**Collected data:**
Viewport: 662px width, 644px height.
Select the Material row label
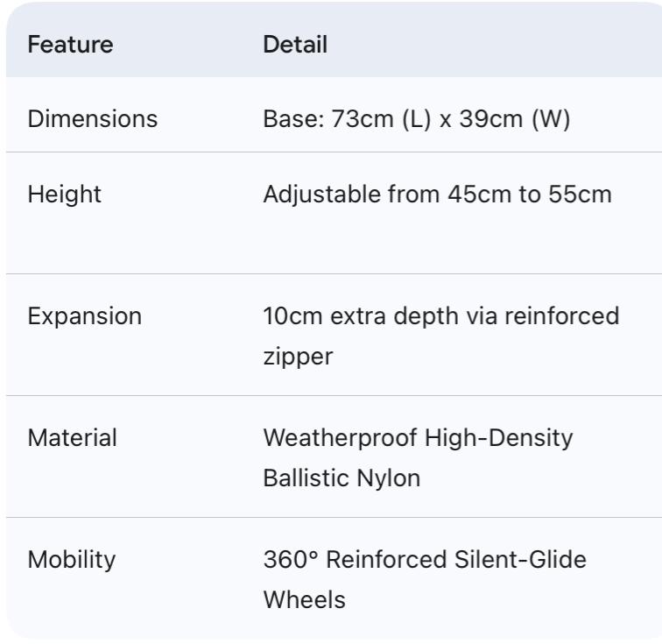[x=72, y=438]
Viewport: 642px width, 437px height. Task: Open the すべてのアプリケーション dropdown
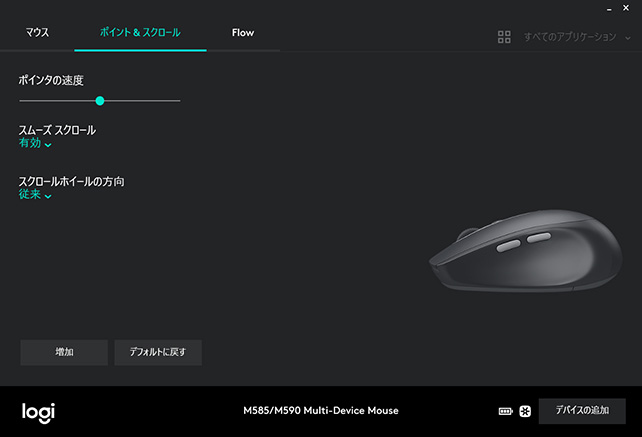click(x=577, y=37)
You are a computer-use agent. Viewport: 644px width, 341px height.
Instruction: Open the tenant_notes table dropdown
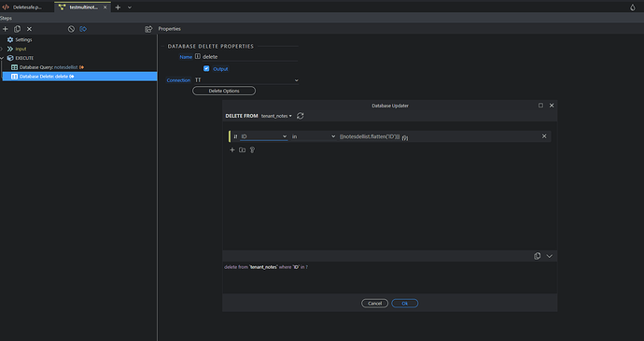click(x=276, y=116)
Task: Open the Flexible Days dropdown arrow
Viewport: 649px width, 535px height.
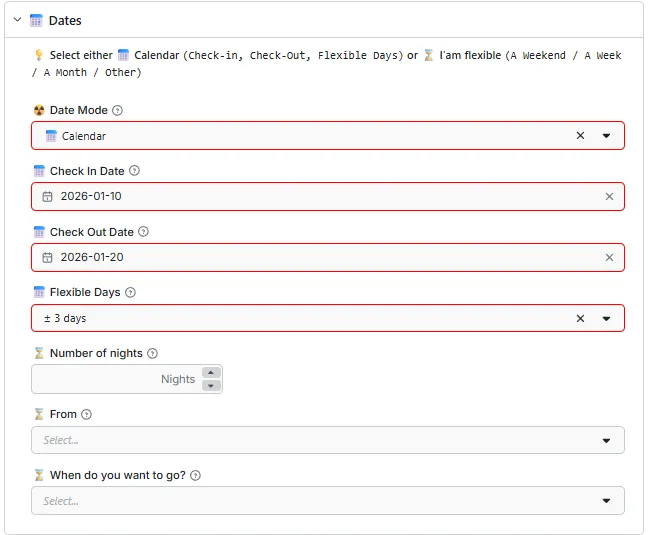Action: (606, 319)
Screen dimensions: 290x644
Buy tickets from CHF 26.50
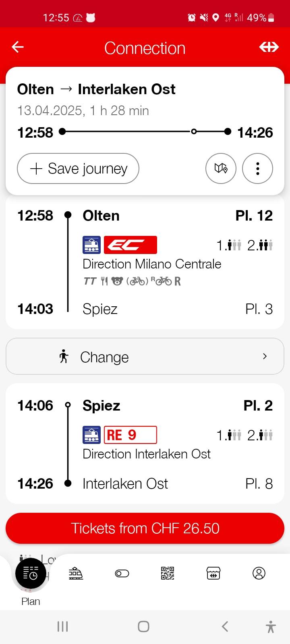tap(145, 528)
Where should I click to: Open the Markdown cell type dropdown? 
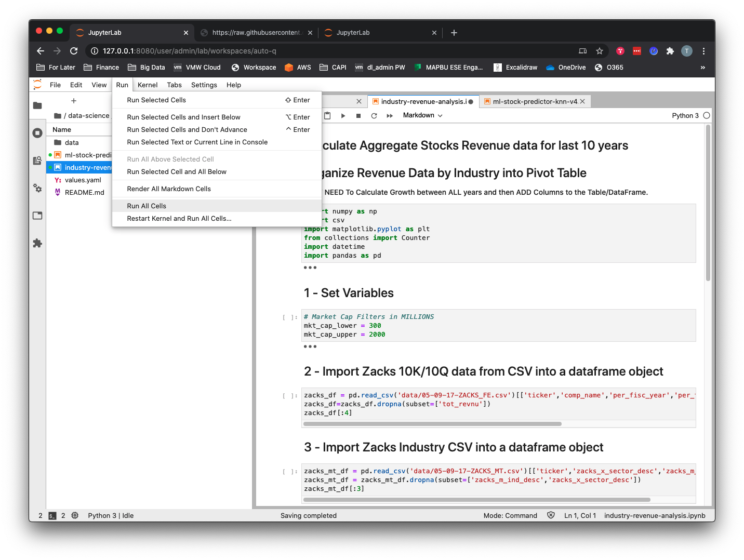(422, 115)
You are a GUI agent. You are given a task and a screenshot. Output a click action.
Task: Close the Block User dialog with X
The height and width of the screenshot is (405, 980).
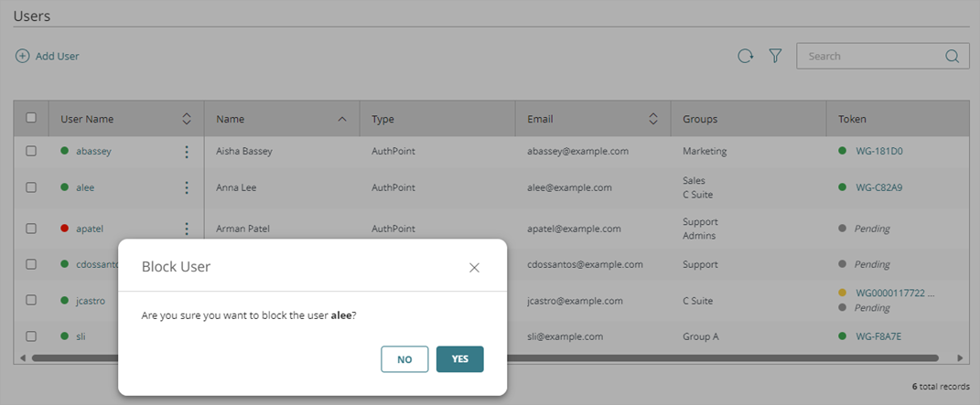click(474, 267)
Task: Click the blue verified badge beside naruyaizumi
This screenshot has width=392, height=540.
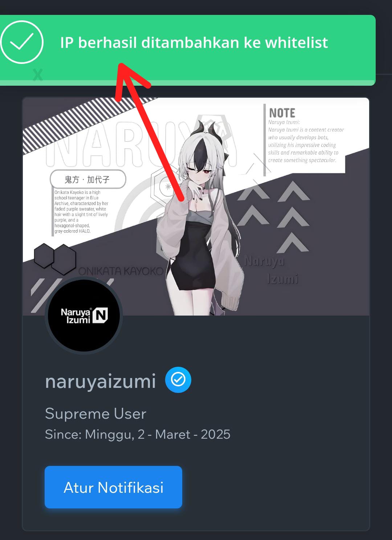Action: pyautogui.click(x=178, y=380)
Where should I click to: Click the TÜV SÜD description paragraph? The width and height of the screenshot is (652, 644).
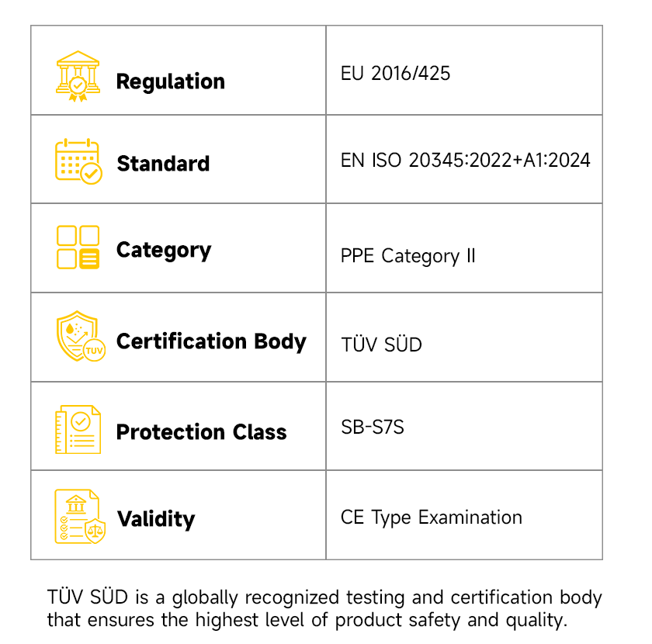324,608
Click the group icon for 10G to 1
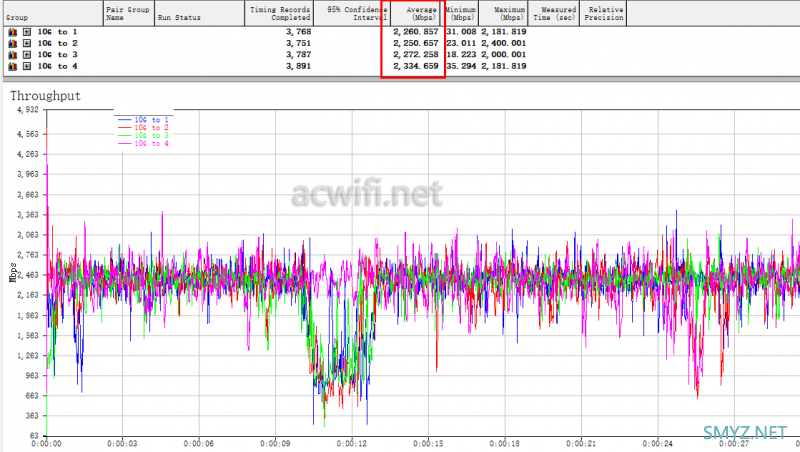The height and width of the screenshot is (452, 800). [x=11, y=32]
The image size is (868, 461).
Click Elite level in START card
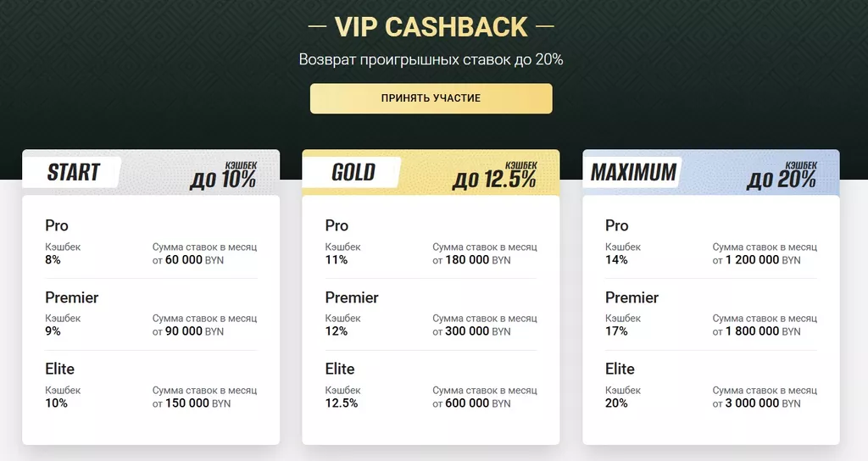pyautogui.click(x=59, y=369)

**Task description:** Exactly the lines from the one holding "This screenshot has width=392, height=540." through the last line of the entries, both included, are to be duplicated; leave the pictures out.

**Exercise output:**
This screenshot has width=392, height=540.
Action: pyautogui.click(x=178, y=380)
Where should I click to: Click the TÜV SÜD description paragraph? The width and height of the screenshot is (652, 644).
324,608
Click the group icon for 10G to 1
The height and width of the screenshot is (452, 800). [x=11, y=32]
The image size is (868, 461).
Click Elite level in START card
pyautogui.click(x=59, y=369)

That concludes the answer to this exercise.